I was confused the other day. Walking by the young plum tree, I noticed this. Flowers? In November? Apparently the plum was confused too.
After the long summer doldrums a lot in the garden is finally showing signs of waking up from its long nap. Some plants are showing new growth, others are blooming–even blooming when you don’t expect them to.
These paperwhite narcissus are a reliable indicator of the cooling days and nights ahead.
Protea ‘Pink Ice’ coexists with the most xeric plants in the garden and stays a resilient green all year. Beginning in the fall this big shrub begins its flowers. This will go on all winter and into the spring.
Salvia clevelandii‘s main flowering happens in the spring. But given the right conditions–a little supplemental water doesn’t seem to hurt–it can throw a few more flowers in the fall.
Ditto for Salvia spathacea. Sometimes a lot is made of the repeat-flowering abilities of some of the natives. With these two, the spring flowerings are always way more stunning, and you’ll never confuse spring for fall. But as reminders of the late winter and spring flowers ahead, they’re terrific.
Another seasonally confused plant is this groundcover ceanothus. I’m only slowly now coming around to this genus. Groundcover versions like you see in the Burger King parking lot (think C. griseus ‘Yankee Point’) were all I saw for decades, but I’ve been trying to pay more attention to what other ceanothus have to offer. This one, unfortunately, is one of the Burger King-type varieties: low, flat, green all year on a low-to-moderate amount of water. It’s so inert and emphatically green it reminds me of plastic. I may never come to love this type, but fortunately there are other plants in the genus that do very different things.
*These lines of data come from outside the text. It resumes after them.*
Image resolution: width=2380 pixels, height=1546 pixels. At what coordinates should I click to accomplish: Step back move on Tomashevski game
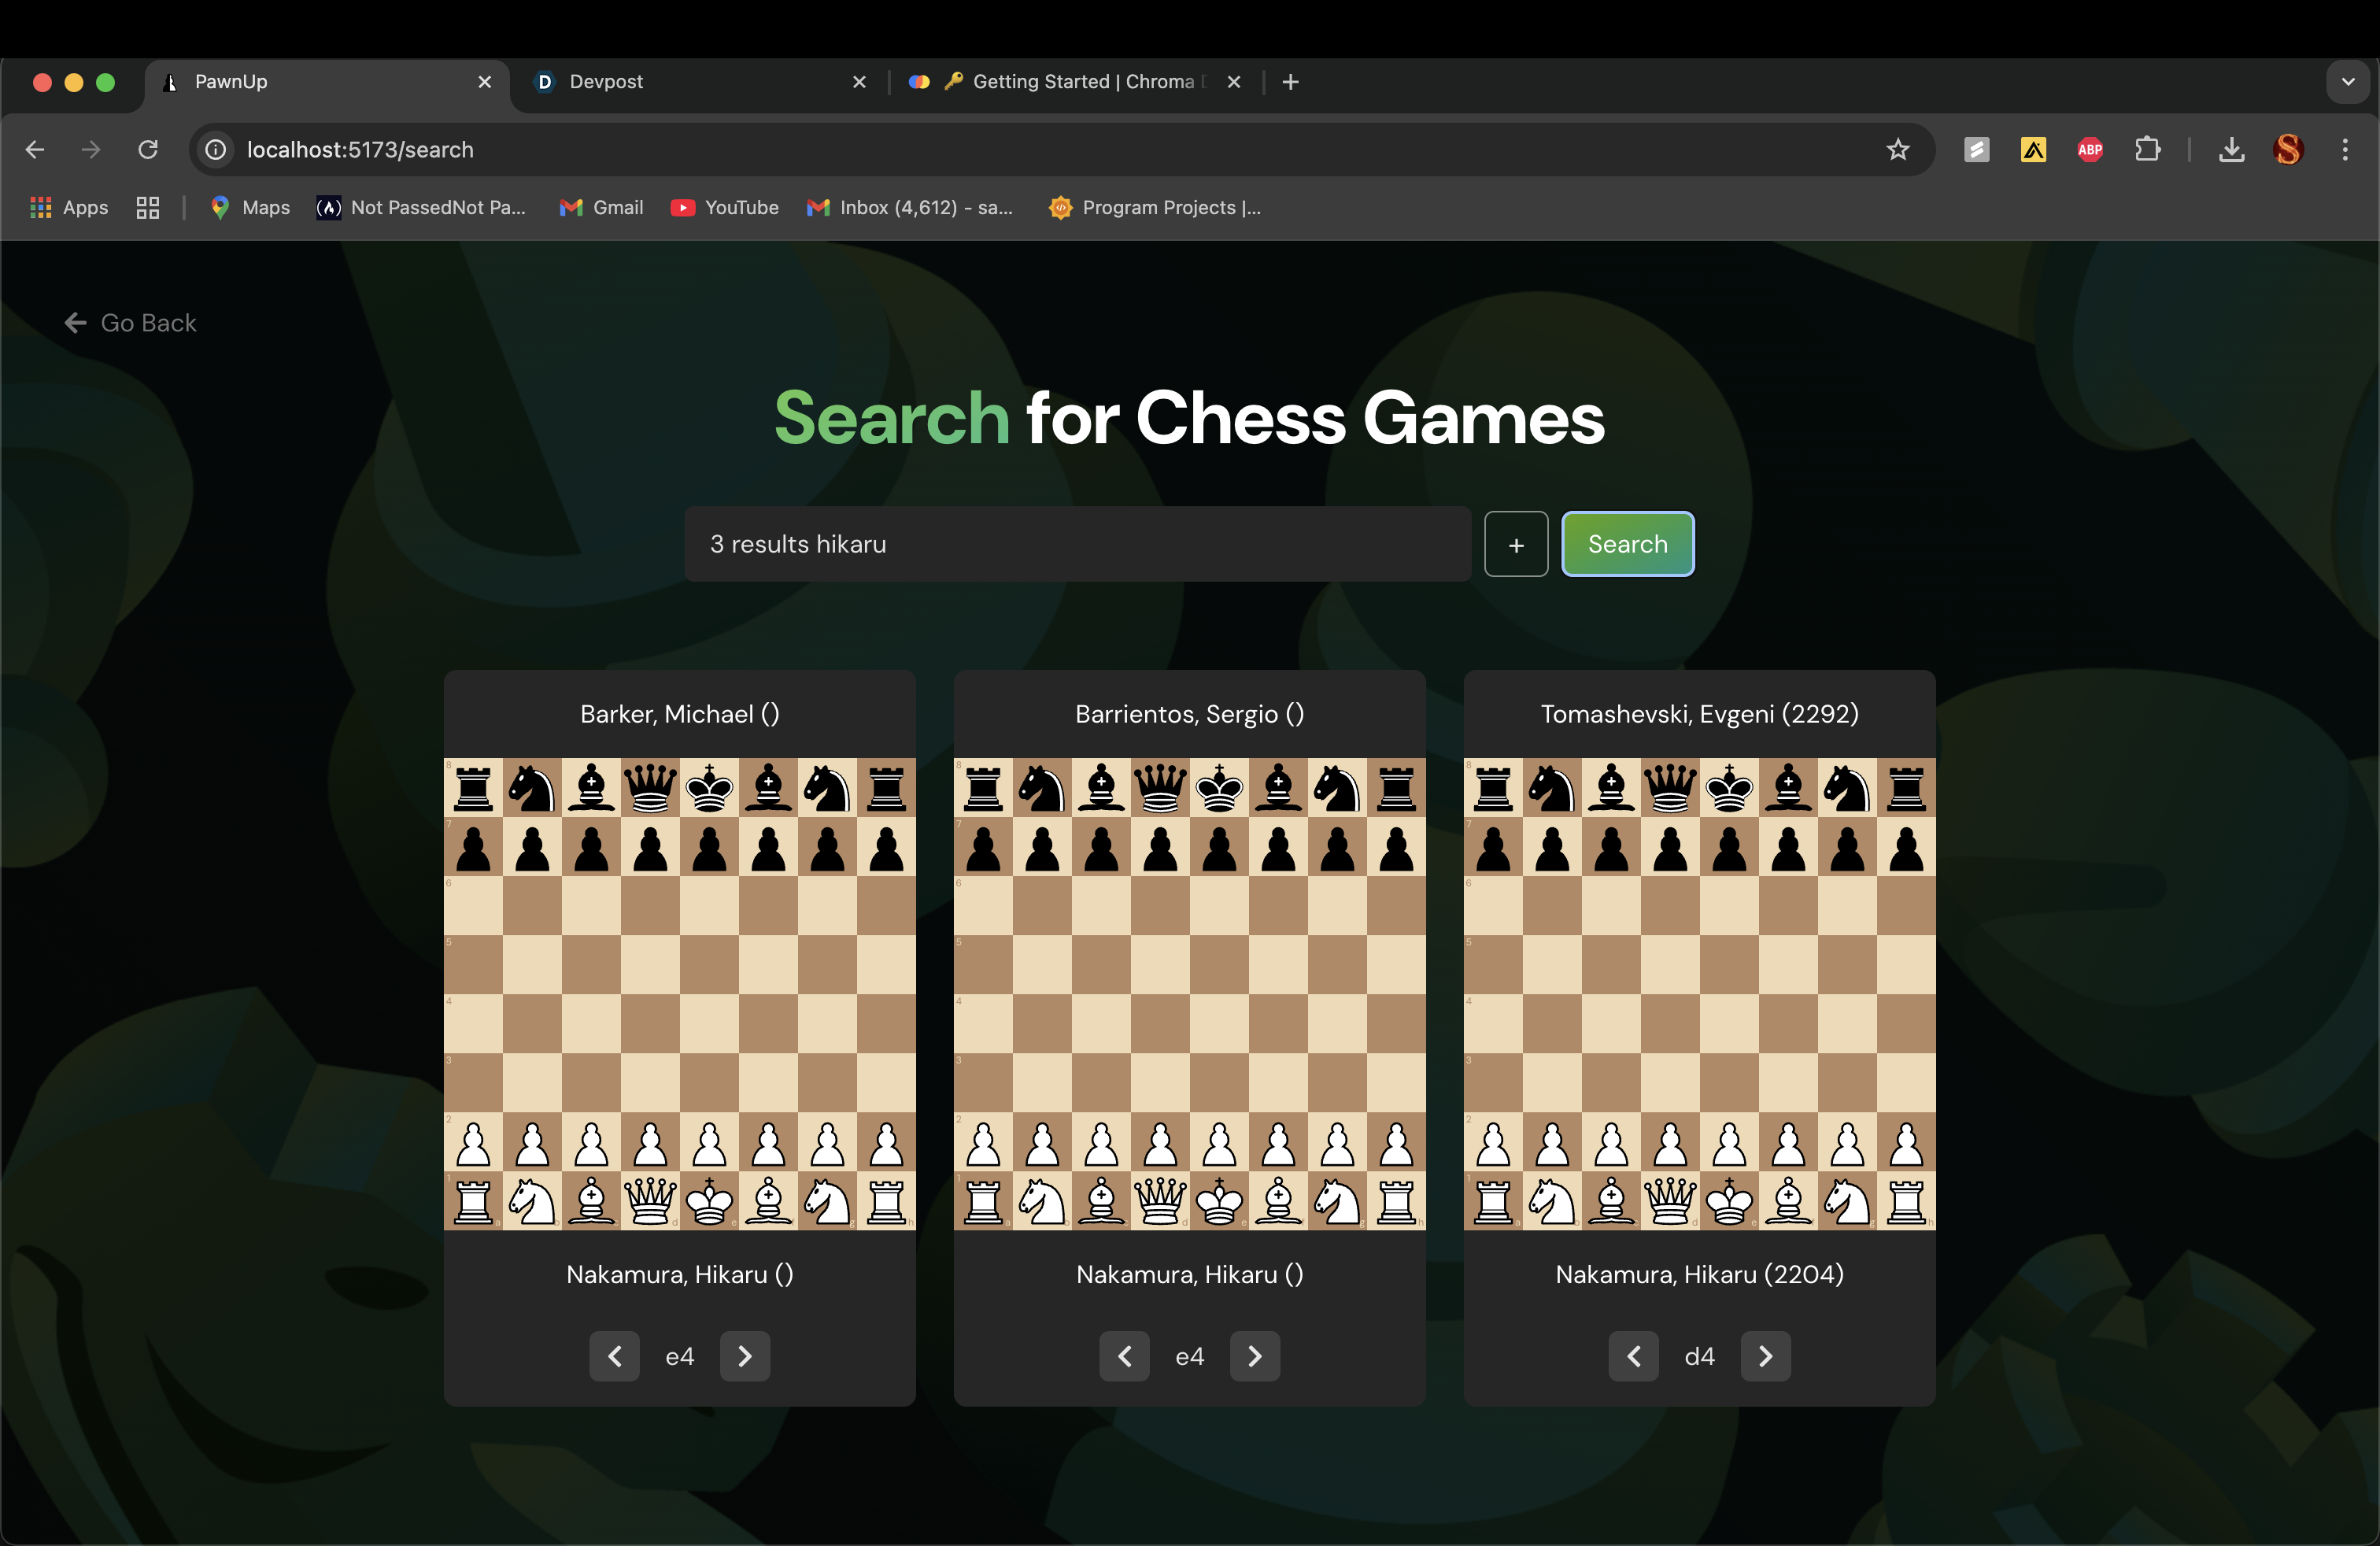tap(1633, 1356)
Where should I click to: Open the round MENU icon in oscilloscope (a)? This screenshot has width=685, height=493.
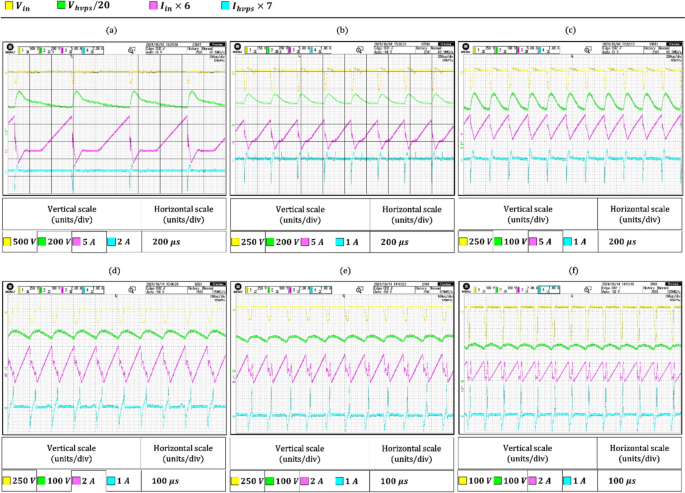point(10,47)
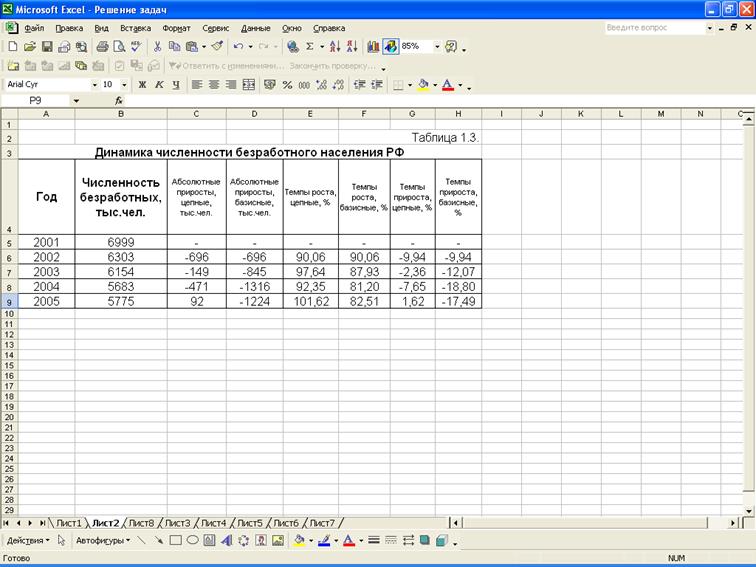Click the Insert WordArt icon
The image size is (756, 567).
coord(226,540)

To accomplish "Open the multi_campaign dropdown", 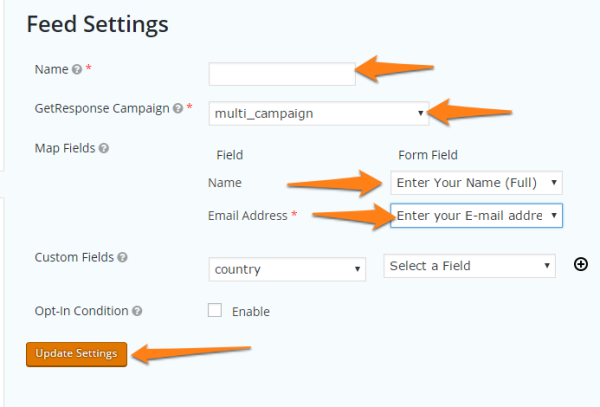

My campus is incorporating more natives into the landscaping, and all these photos of natives, from the salvias, down, come from an afternoon walk yesterday afternoon. Here a young plant of one of the dendromecons (either D. rigida or D. harfordii) provides an airy cloud of yellow.
…and nearby one of the heucheras celebrates its spot in half-sun with occasional irrigation.
A few flowers, for sure. But it’s not really spring. We’ll need the rains to begin for that to happen.